• _Text shown_
______
European stocks fell on Thursday, to deepen losses for the fourth straight day, and hit a 3-week low, amid a risk-off move due to doubts about resolving the US political disputes about the new Covid-19 aid package.
The Stoxx Europe 600 index fell 0.3% as of 09:15 GMT, and hit the lowest since October 2 at 356.43 points, after it closed lower by 1.4% yesterday, in the third daily drop due to fears over the European economy's recovery.
The pan European index opened lower today, to head for the fourth straight daily loss, and hit a 3-week low, with most of the major European markets and sectors seeing red today.
The health care sector saw the largest losses in Europe today, falling around 1%, due to weak Q3 earnings by major companies.
The debate about the US second fiscal aid package are still the main focus of global markets, amid doubts about passing the package ahead of the next US presidential election.
______
• _Activity list_
1. Rewrite the European stocks report between "The Stoxx Europe" and "US presidential election.", inclusive, with "health care" replaced by "banking".
2. Write the next part of the European stocks report, picking up after its final sentence.
The material after this point comes from a separate source.
______
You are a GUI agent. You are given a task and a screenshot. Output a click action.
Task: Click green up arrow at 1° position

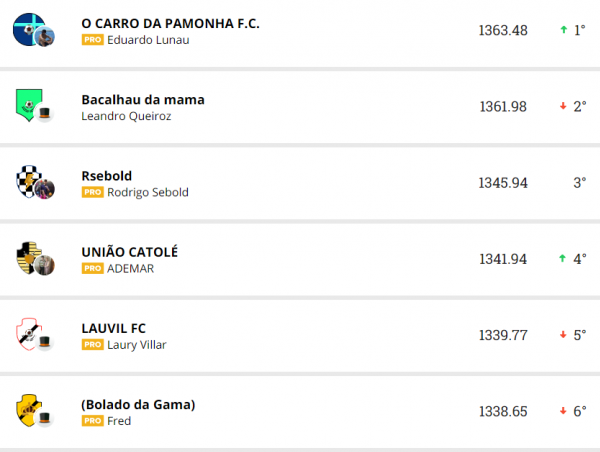point(564,30)
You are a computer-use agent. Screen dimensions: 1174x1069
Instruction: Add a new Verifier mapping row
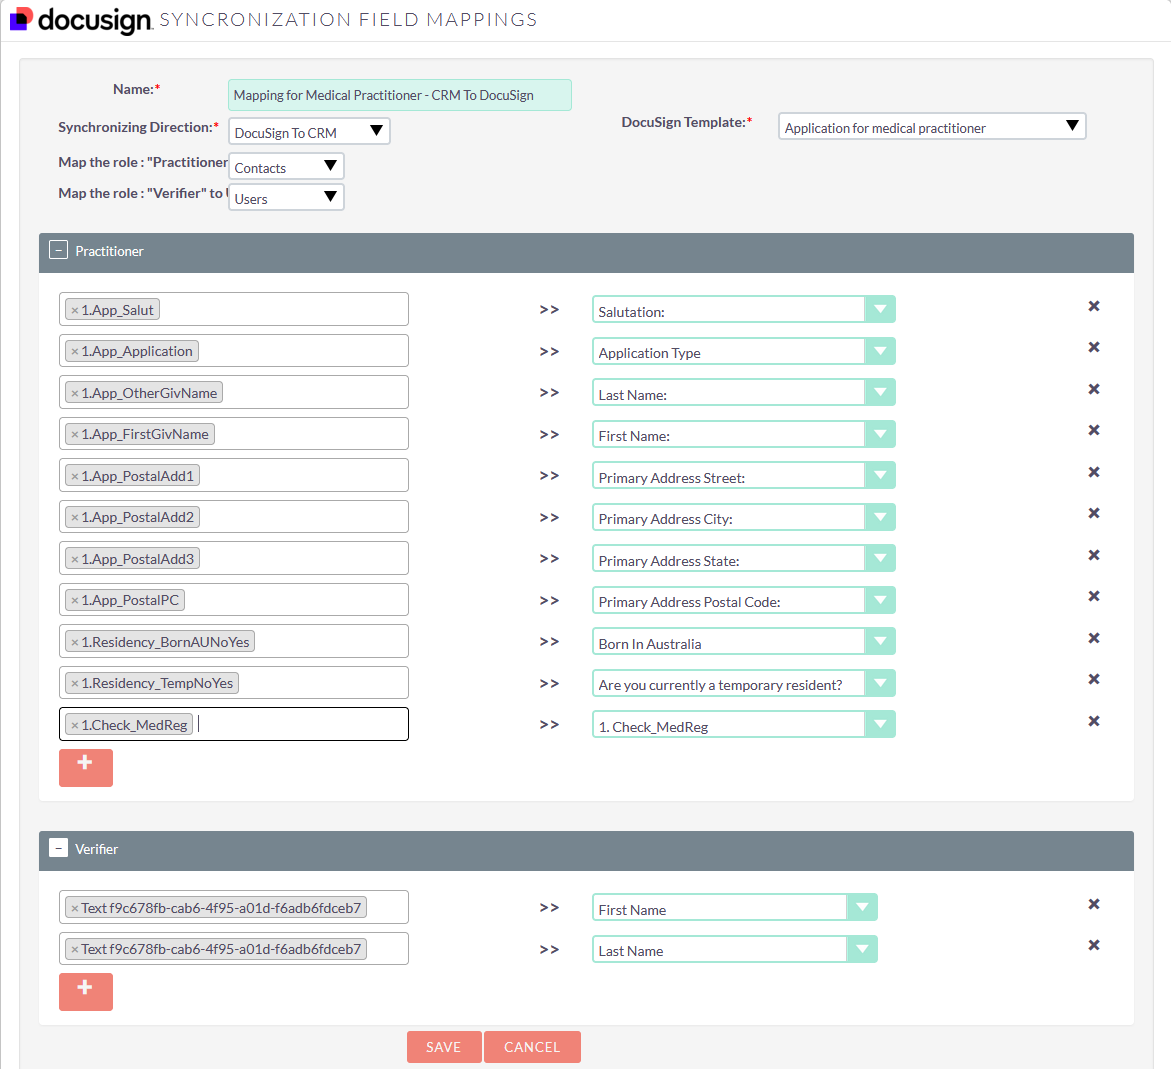coord(85,991)
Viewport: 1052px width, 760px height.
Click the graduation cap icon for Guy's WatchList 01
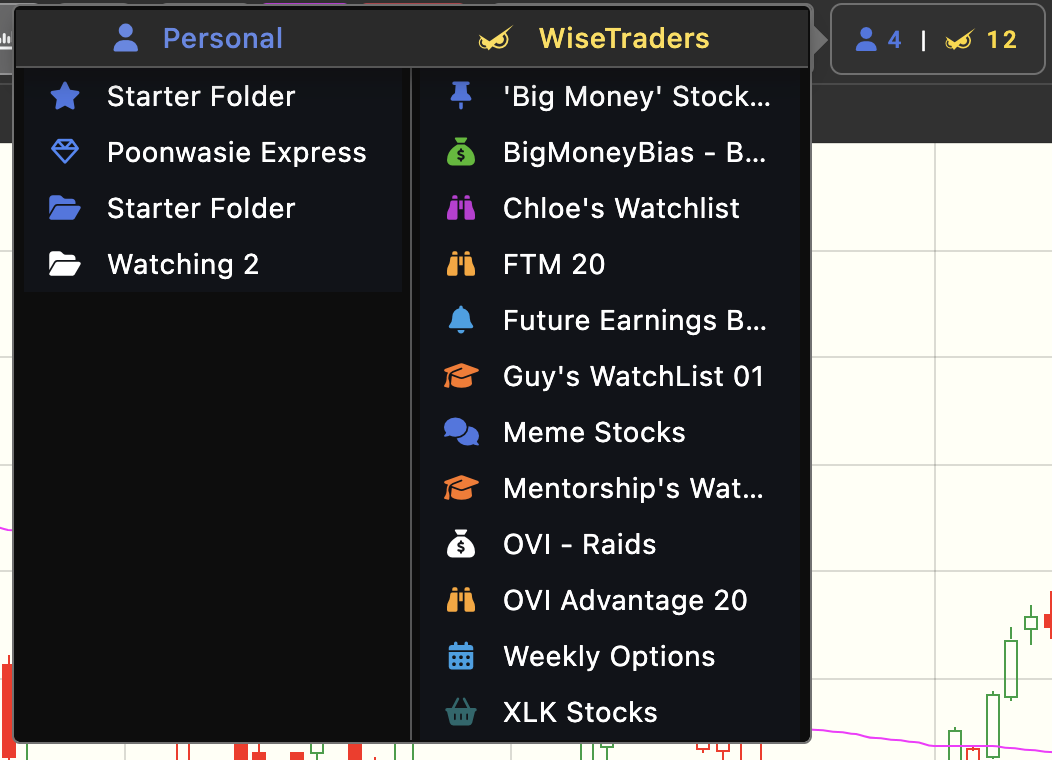coord(460,377)
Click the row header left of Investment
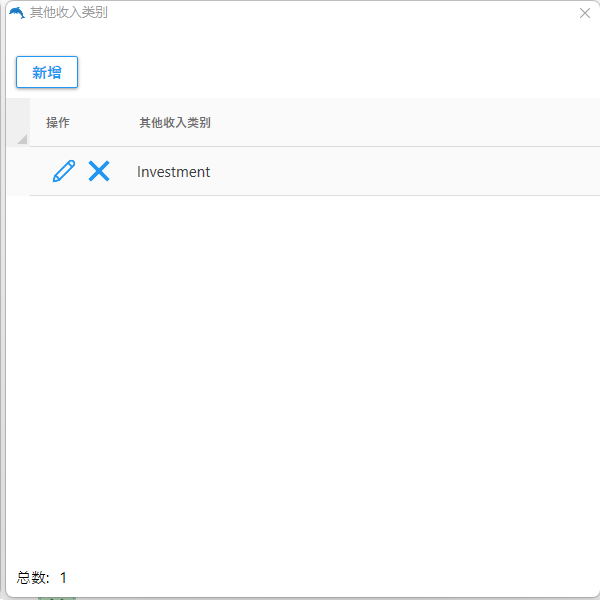Screen dimensions: 600x600 coord(18,171)

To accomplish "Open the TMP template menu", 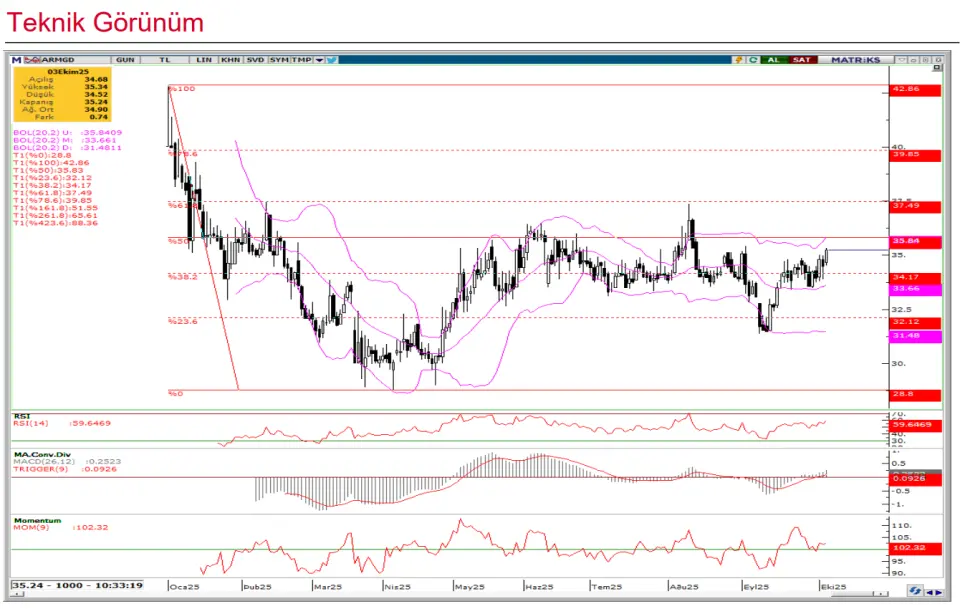I will pos(301,60).
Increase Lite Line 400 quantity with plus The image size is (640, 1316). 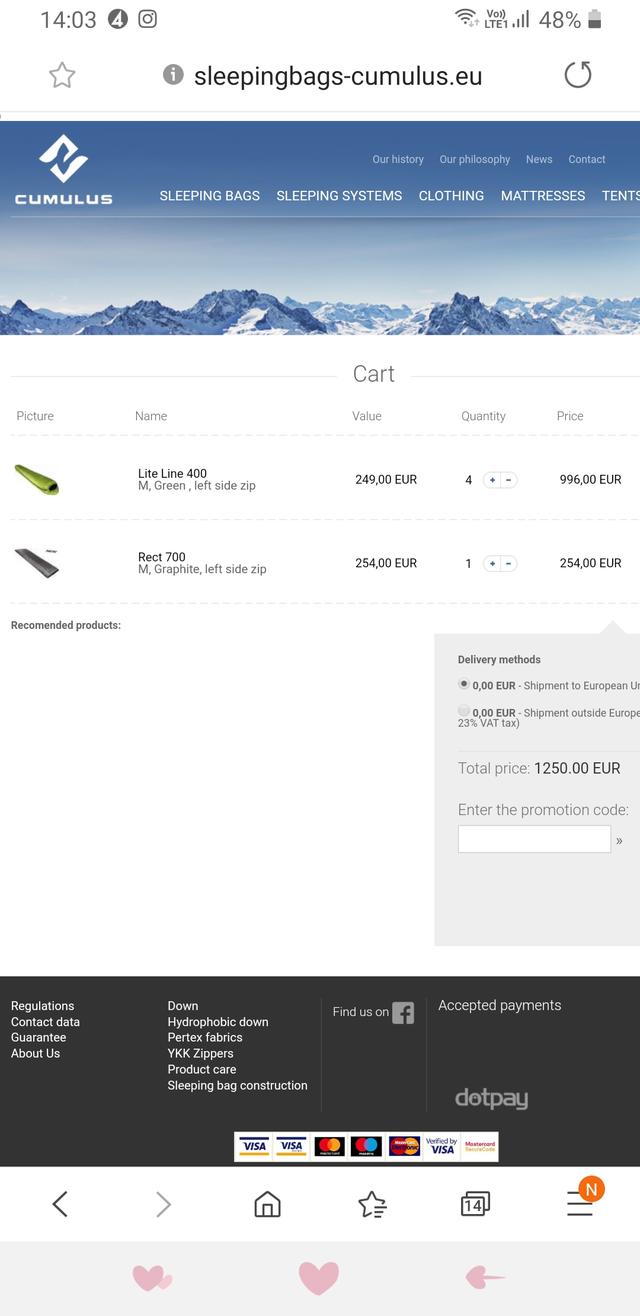[x=492, y=480]
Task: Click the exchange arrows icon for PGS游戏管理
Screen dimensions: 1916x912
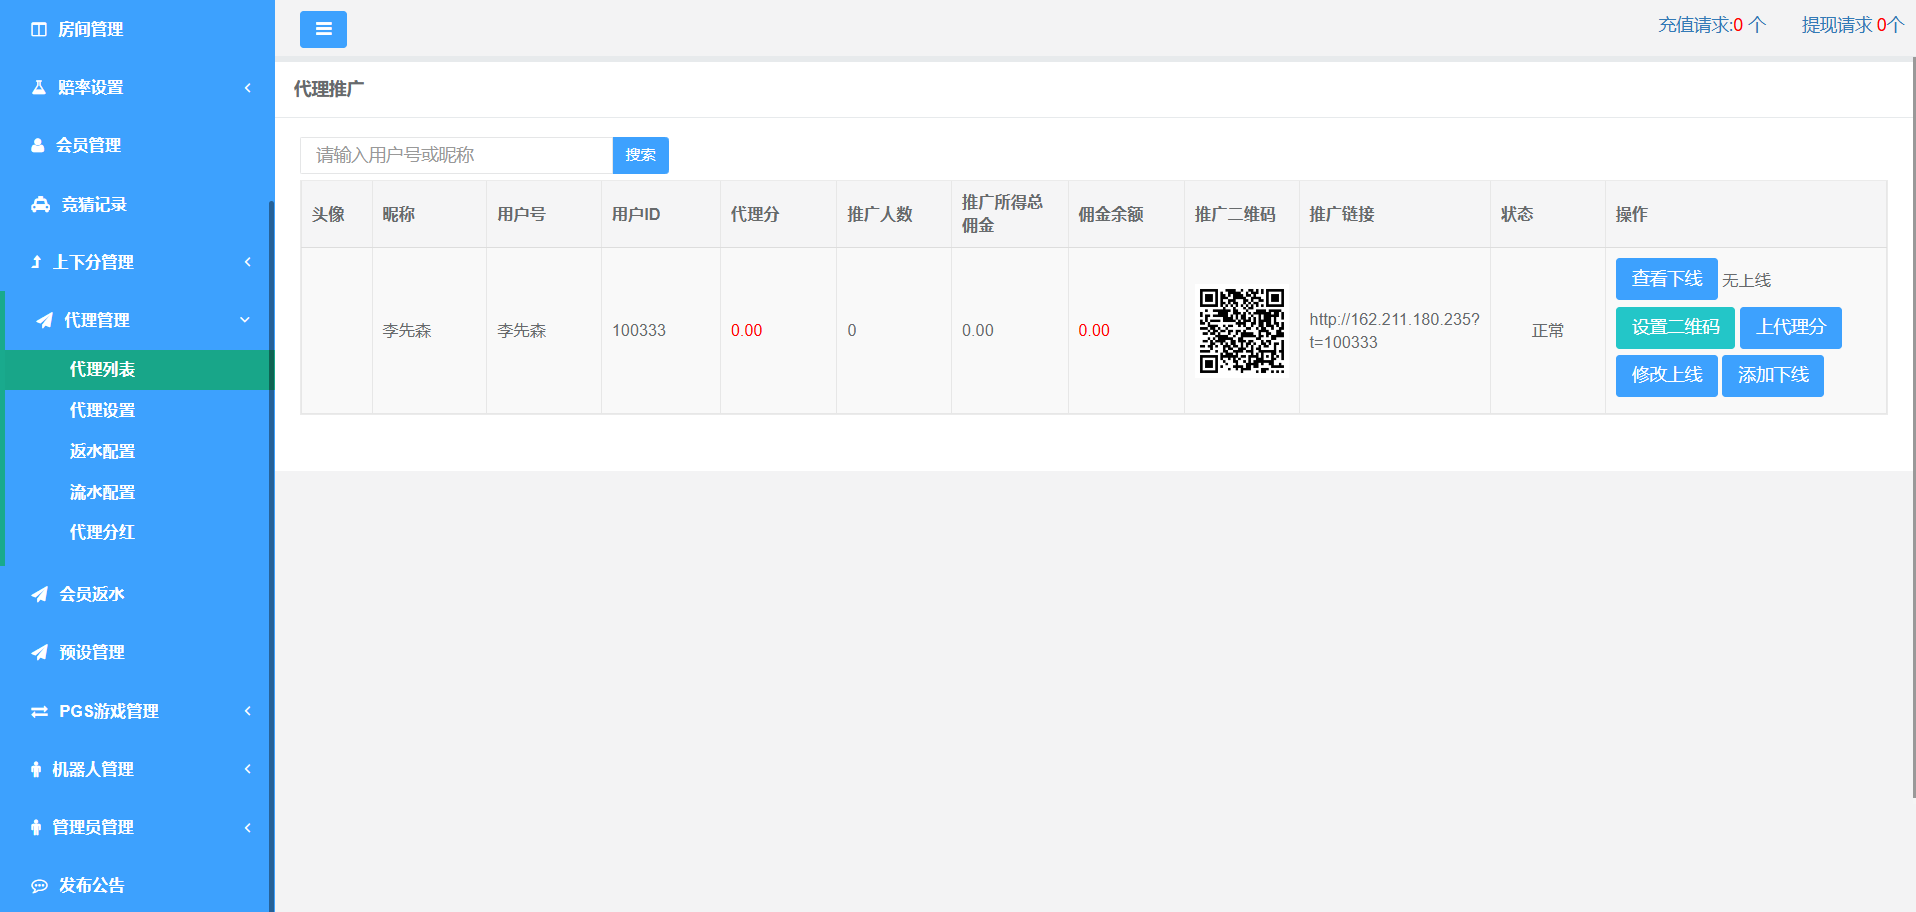Action: pyautogui.click(x=39, y=712)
______
• _Exercise responses_
1.
The Stoxx Europe 600 index fell 0.3% as of 09:15 GMT, and hit the lowest since October 2 at 356.43 points, after it closed lower by 1.4% yesterday, in the third daily drop due to fears over the European economy's recovery.
The pan European index opened lower today, to head for the fourth straight daily loss, and hit a 3-week low, with most of the major European markets and sectors seeing red today.
The banking sector saw the largest losses in Europe today, falling around 1%, due to weak Q3 earnings by major companies.
The debate about the US second fiscal aid package are still the main focus of global markets, amid doubts about passing the package ahead of the next US presidential election.

2.
US President Donald Trump accused Democrats of being unwilling to formulate a compromise on the economic aid bill, which came in tandem with expectations about the difficulty of passing the bill through the Republican-controlled Senate before the Nov.3 presidential election.
S&P 500 futures fell over 0.75%, and hit a 2-week low, after closing higher by 0.2% yesterday at Wall Street.
Back to Europe, the Euro Stoxx 50 index fell more than 0.3%, France's CAC 40 fell 0.1%, Germany's DAX fell 0.2%, and the UK's FTSE 100 lost 0.4%.